Last year’s merger between Yahoo! and Microsoft’s search business, has had unforeseen consequences on the overall search and advertising market.
In the middle of 2009 Yahoo! and Microsoft had a market share of 19.5% and 8.5% of the US search market respectively.
Rather than the merger consolidating and improving their market share in search, today’s numbers of a total market share of just 20% show that the merger has been a negative for the partners and extremely positive for Google, whose market share now stands at 75% in the USA.
Disappointing financial results continue to plague Microsoft as its operating system and Office software sales have shown no signs of a much-promised ‘take off’ post the Credit Crunch.

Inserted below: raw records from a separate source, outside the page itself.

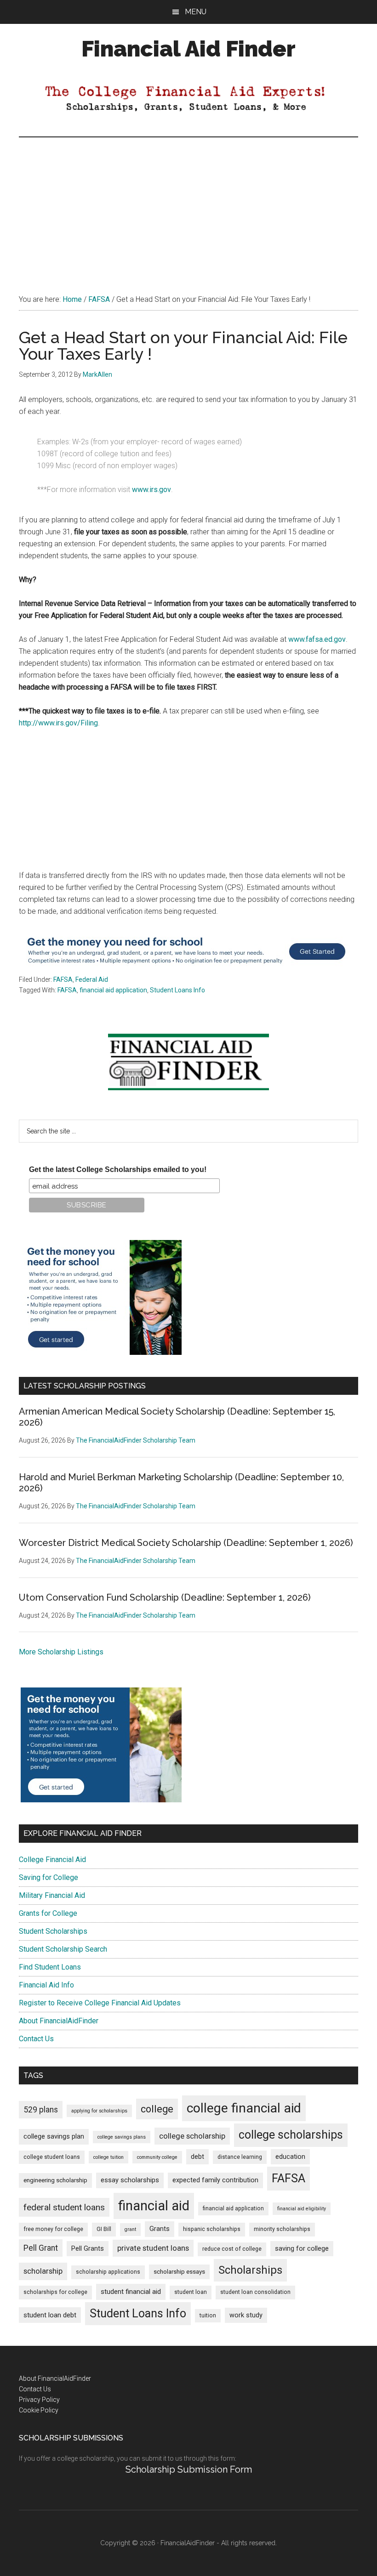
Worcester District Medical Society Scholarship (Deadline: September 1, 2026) (186, 1542)
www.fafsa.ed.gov (317, 639)
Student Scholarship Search (63, 1949)
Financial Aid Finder (188, 49)
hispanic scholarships (211, 2229)
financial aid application (113, 990)
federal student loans (64, 2207)
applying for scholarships (99, 2111)
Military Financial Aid (52, 1895)
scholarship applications (108, 2272)
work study (246, 2315)
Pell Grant (40, 2248)
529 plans (40, 2109)
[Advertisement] (188, 206)
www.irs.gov (151, 489)
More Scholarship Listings (61, 1652)
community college (157, 2157)
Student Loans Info (177, 990)
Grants (159, 2229)
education (290, 2157)
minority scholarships (282, 2229)
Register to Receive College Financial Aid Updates (100, 2003)
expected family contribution (215, 2180)
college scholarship (192, 2135)
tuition (208, 2315)
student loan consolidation (255, 2292)
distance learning (239, 2157)
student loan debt (49, 2315)
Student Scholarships (53, 1931)
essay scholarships (130, 2180)
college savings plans (121, 2137)
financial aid (153, 2206)
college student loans (51, 2157)
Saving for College (48, 1877)
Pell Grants (87, 2249)
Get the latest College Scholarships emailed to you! (117, 1169)
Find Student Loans (50, 1967)
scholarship (43, 2271)
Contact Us (36, 2038)
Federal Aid (91, 979)
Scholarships (250, 2270)
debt (197, 2157)
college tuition (108, 2157)
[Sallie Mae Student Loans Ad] (186, 968)
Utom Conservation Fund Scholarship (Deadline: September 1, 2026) (165, 1597)
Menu (195, 11)
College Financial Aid (52, 1859)
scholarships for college (55, 2292)
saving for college (302, 2249)
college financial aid (244, 2108)
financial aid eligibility (301, 2209)
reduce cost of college (232, 2249)
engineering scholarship (55, 2180)
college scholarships (291, 2134)
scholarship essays (179, 2271)
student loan (190, 2292)
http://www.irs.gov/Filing (58, 723)
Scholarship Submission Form (189, 2469)
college (157, 2109)
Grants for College (48, 1913)
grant (130, 2229)
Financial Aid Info (46, 1985)
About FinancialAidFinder (58, 2020)
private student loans (153, 2248)
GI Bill (104, 2229)
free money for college (53, 2229)
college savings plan (53, 2136)
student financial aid (131, 2291)
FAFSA (63, 979)
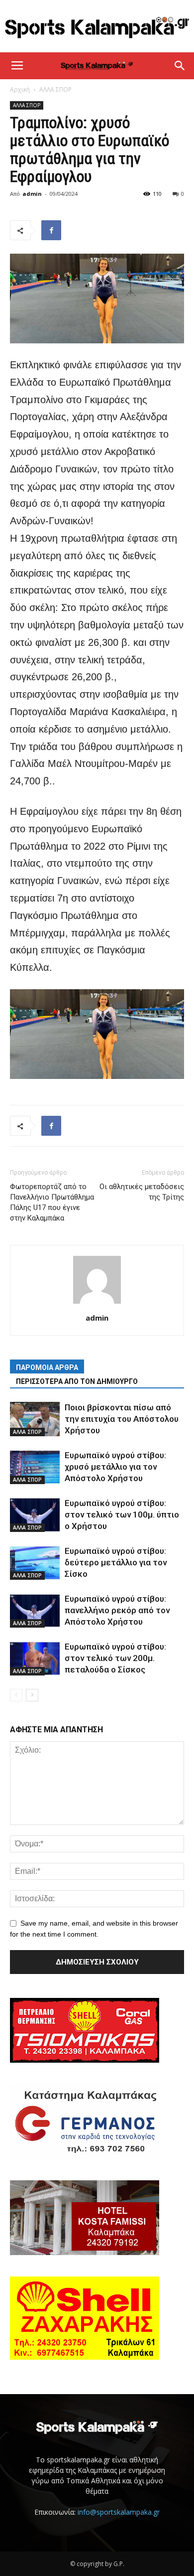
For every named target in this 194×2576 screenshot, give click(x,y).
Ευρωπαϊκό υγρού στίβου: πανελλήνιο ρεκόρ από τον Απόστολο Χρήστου (117, 1610)
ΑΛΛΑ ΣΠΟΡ (55, 89)
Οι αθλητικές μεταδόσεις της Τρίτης (141, 1192)
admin (32, 193)
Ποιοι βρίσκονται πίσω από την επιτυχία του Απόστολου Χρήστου (122, 1418)
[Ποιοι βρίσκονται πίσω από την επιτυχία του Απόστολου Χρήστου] (35, 1419)
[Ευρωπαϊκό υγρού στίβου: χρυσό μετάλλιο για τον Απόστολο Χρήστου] (35, 1467)
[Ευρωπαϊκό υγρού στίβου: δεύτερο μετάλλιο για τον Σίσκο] (35, 1562)
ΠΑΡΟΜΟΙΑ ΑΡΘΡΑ (47, 1367)
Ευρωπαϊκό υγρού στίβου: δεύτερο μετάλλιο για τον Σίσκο (116, 1562)
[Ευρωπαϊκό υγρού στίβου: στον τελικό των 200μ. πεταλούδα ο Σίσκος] (35, 1658)
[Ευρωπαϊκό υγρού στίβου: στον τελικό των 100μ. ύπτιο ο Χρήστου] (35, 1515)
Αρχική (20, 89)
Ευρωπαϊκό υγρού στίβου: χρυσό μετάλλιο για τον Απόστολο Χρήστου (115, 1466)
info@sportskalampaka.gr (119, 2512)
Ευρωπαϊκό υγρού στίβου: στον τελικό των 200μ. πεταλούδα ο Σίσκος (115, 1658)
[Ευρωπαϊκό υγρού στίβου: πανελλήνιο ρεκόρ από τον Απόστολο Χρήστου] (35, 1610)
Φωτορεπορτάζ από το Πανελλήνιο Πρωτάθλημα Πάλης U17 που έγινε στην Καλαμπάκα (52, 1202)
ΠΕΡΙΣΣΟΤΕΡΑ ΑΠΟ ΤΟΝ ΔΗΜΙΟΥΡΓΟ (77, 1381)
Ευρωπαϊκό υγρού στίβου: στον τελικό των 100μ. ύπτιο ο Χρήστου (122, 1514)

Meanwhile, Google continues to threaten Microsoft’s core business with the success of its Wave platform and the whole notion of web browser-based (rather than operating system-based) applications.
Investment website 24/7 Wall Street estimates that Google could destroy 20-30% of Microsoft’s core business in the next 24 months.
Already investors appear to be discounting Microsoft’s future troubles as the stock closed down on a strong ‘sell’ recommendation yesterday.
It is not all good news for Google. Anti-trust actions in the US, China and EU are starting again – and this time the target is not Microsoft, but Google.
Welcome to the price of unbridled success.